School of Materials
University of Manchester
During operation turbochargers are subject to a duty cycle that comprises a rapid heat-up to operating temperature, some time spent at operating temperatures (up to about 1000K) then cool-down back to the ambient temperature. In the quiescent (i.e. engine-off) condition, the local gas atmosphere will comprise the residuals from fuel combustion. These species are likely to include: H2O, CO2, SO2, NOx, etc. and may be corrosive, especially during the evaporation/ condensation cycle experienced as a consequence of on-off operation.
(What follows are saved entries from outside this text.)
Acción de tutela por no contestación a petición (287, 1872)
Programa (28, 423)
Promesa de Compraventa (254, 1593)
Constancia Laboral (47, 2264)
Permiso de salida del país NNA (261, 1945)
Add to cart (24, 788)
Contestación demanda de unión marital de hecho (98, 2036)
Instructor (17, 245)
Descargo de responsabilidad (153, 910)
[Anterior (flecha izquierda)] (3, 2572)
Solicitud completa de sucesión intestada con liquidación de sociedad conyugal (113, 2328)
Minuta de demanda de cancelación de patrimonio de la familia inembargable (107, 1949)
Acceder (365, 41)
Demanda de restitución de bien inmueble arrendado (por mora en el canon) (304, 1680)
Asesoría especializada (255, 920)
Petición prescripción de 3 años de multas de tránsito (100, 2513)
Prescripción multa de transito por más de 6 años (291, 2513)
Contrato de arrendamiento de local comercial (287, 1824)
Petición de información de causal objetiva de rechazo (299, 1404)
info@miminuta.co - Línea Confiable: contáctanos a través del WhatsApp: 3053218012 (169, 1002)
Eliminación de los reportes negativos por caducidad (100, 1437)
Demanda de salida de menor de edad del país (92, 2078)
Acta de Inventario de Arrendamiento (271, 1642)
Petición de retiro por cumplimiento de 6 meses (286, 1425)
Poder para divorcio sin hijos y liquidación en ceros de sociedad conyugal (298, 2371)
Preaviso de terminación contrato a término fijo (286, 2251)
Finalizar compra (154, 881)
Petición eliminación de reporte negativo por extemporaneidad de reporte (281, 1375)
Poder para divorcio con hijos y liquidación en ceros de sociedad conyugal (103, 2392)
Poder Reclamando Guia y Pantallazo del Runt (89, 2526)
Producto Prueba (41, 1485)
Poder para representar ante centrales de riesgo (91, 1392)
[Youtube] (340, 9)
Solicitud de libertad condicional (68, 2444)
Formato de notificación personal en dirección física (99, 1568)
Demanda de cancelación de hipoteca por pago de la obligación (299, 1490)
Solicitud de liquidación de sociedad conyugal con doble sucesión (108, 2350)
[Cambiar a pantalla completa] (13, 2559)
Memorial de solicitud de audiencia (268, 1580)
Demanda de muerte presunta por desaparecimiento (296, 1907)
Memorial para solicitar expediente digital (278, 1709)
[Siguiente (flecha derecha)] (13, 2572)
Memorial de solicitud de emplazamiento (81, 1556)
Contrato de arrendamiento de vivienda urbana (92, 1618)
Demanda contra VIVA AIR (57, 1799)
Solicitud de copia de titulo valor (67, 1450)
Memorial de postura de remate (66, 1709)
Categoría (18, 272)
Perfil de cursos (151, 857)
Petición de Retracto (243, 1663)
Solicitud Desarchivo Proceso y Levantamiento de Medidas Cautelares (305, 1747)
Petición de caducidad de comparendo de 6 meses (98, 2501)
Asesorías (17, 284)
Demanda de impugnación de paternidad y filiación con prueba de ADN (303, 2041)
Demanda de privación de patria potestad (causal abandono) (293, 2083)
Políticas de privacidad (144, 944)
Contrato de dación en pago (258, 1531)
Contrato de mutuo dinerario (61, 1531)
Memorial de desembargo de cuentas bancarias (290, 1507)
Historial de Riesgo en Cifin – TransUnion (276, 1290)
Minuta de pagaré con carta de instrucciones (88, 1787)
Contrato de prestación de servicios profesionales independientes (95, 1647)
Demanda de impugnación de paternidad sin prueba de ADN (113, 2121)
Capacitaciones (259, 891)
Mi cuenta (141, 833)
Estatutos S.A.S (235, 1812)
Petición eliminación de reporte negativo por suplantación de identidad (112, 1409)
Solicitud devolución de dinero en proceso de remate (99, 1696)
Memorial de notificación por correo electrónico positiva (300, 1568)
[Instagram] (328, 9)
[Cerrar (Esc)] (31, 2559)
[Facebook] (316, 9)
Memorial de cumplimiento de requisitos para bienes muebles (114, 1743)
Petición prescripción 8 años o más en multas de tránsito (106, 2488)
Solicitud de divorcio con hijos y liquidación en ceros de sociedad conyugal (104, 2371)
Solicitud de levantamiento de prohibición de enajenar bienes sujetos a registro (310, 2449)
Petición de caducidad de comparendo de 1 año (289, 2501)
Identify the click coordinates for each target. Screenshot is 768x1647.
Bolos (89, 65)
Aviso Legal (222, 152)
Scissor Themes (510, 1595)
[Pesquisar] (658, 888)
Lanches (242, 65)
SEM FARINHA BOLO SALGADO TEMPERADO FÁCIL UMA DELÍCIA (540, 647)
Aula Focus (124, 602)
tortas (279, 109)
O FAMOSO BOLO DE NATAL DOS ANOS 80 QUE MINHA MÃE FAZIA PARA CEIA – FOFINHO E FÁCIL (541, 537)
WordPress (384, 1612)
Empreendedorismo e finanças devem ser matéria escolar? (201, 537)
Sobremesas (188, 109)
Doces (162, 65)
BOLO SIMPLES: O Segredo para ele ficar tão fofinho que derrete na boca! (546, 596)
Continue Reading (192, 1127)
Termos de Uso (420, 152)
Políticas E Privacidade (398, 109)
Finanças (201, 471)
Working closely with the project sponsor, Honeywell, this research proposes to: (a) develop a computational model of the gas ambient environment and its interaction with turbocharger materials of construction, (b) develop corrosion sensor technology to enable kinetic parameters (i.e. rates of corrosion) to be determined experimentally as a function of condensate composition. This is a challenging project that will form the basis of a corrosion rate model for turbocharger materials as a function of typical engine duty cycles.
Study information
- Qualification:
PhD
- Study duration:
3-years
- Study mode:
FT
- Start month:
October 2008
- Entry requirements:
Minimum 2.1 or MSc: (Chemical Engineering/Materials Science/Materials Chemistry background preferable but not essential as training will be given on all techniques used).
Funding information
- Funder:
Honeywell
- Funding applies to:
- Open to applicants from a range of countries
- Funding notes:
This studentship offers home tuition fees plus an enhanced stipend of £15k by industrial sponsors Honeywell.